New Constitution for Thailand

Thailand’s first-ever referendum, held Aug. 19, endorsed a new military-backed constitution for the kingdom, according to The Bangkok Post and other news sources, which indicated the nationwide vote was no landslide victory.

Some 57.8 percent voted in favor of adopting the new constitution, according to Ireland’s RTÉ News, which carried a story topped by the headline: “Coup Leaders Backed by Vote in Thailand.”

“The new charter prevents a repeat of the powerful single-party style of government that ruled under ousted Prime Minister Thaksin Shinawatra,” according to RTÉ.

The RTÉ story did, however, note that “the 42.2% who rejected [the new constitution] could be a deciding force in the upcoming general election, especially in Thaksin’s stronghold areas like the rural north-east.”

A story in The London Times explained that the vote was “the first to be held since tanks took to the streets of Bangkok last September” and Mr. Thaksin was ousted by a bloodless military coup.

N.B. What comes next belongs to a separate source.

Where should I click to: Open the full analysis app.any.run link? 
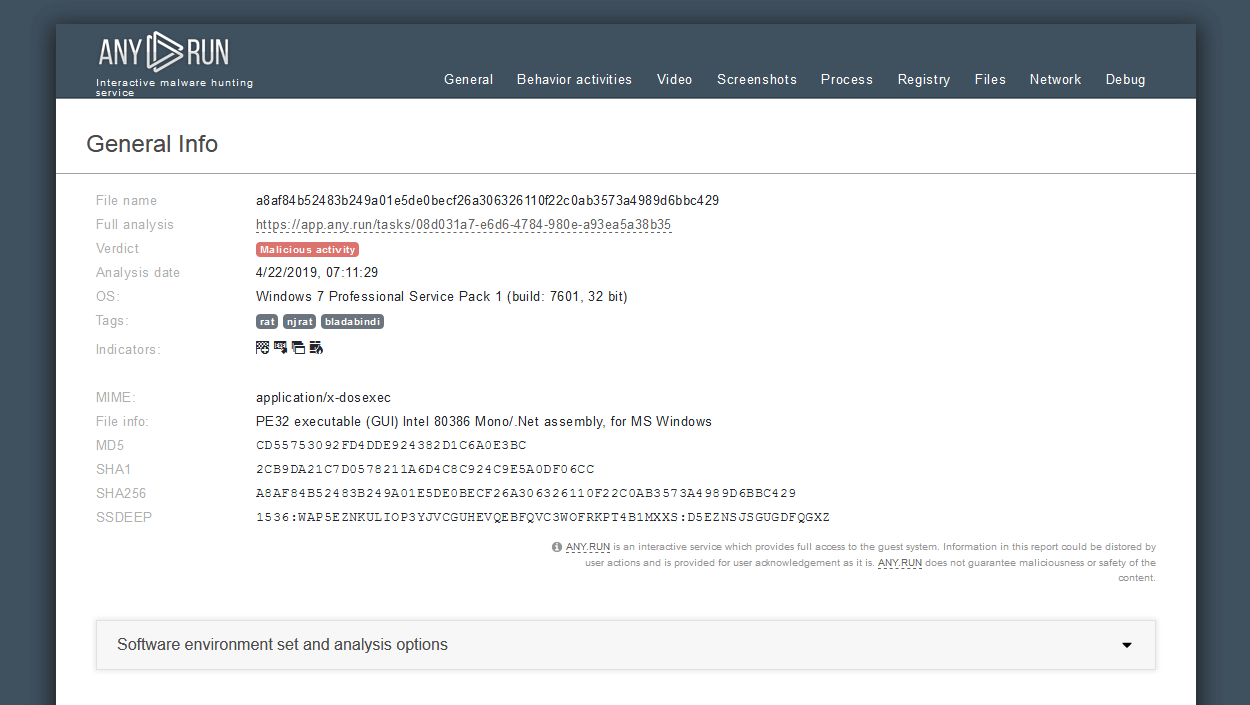tap(464, 225)
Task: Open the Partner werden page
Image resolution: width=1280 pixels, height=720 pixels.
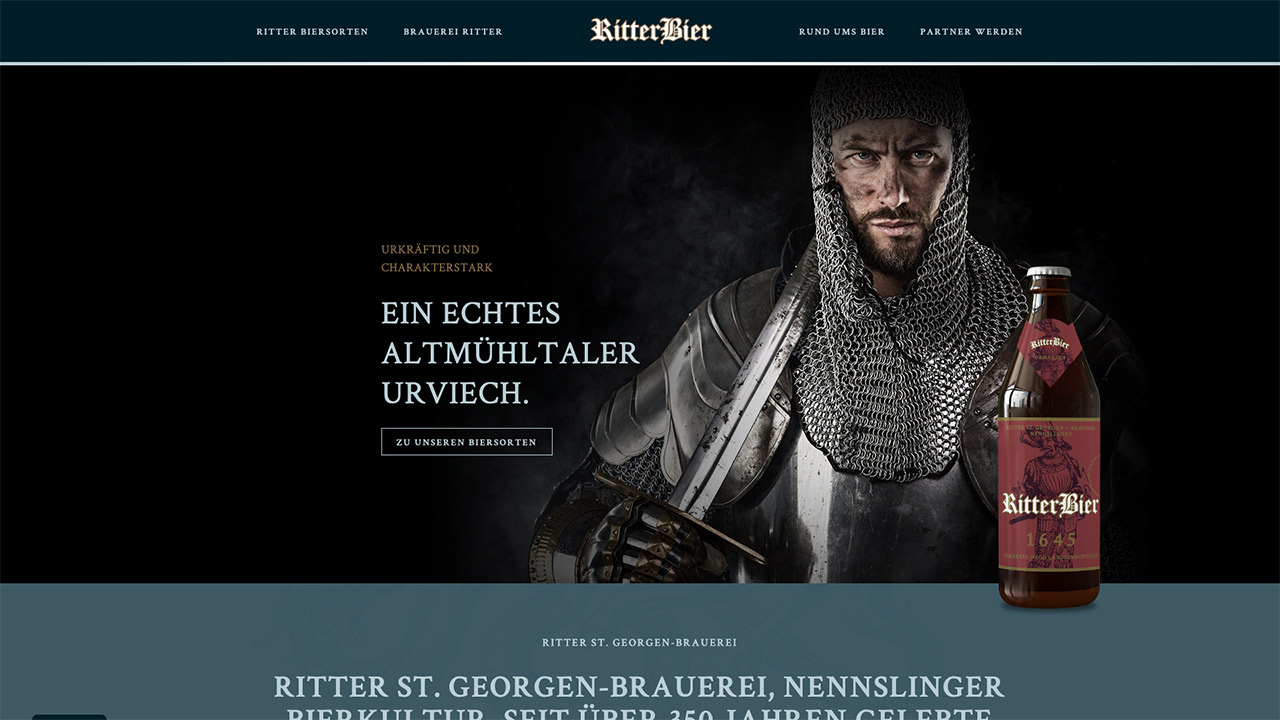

“Before the vote the Government had said that if the constitution was rejected the process of getting back to democracy would be delayed,” The Times reported. “But they had promised to quickly hold a general election if it was passed, which is now expected in December.”

The RTÉ story also included a nifty “Inside Thailand’s New Constitution” section, replete with a few explanations of the document’s changes and terms, such as the inclusion of a blanket amnesty to the military officers who launched last year’s coup against Thaksin, and a stipulation that a prime minister cannot serve for more than eight consecutive years.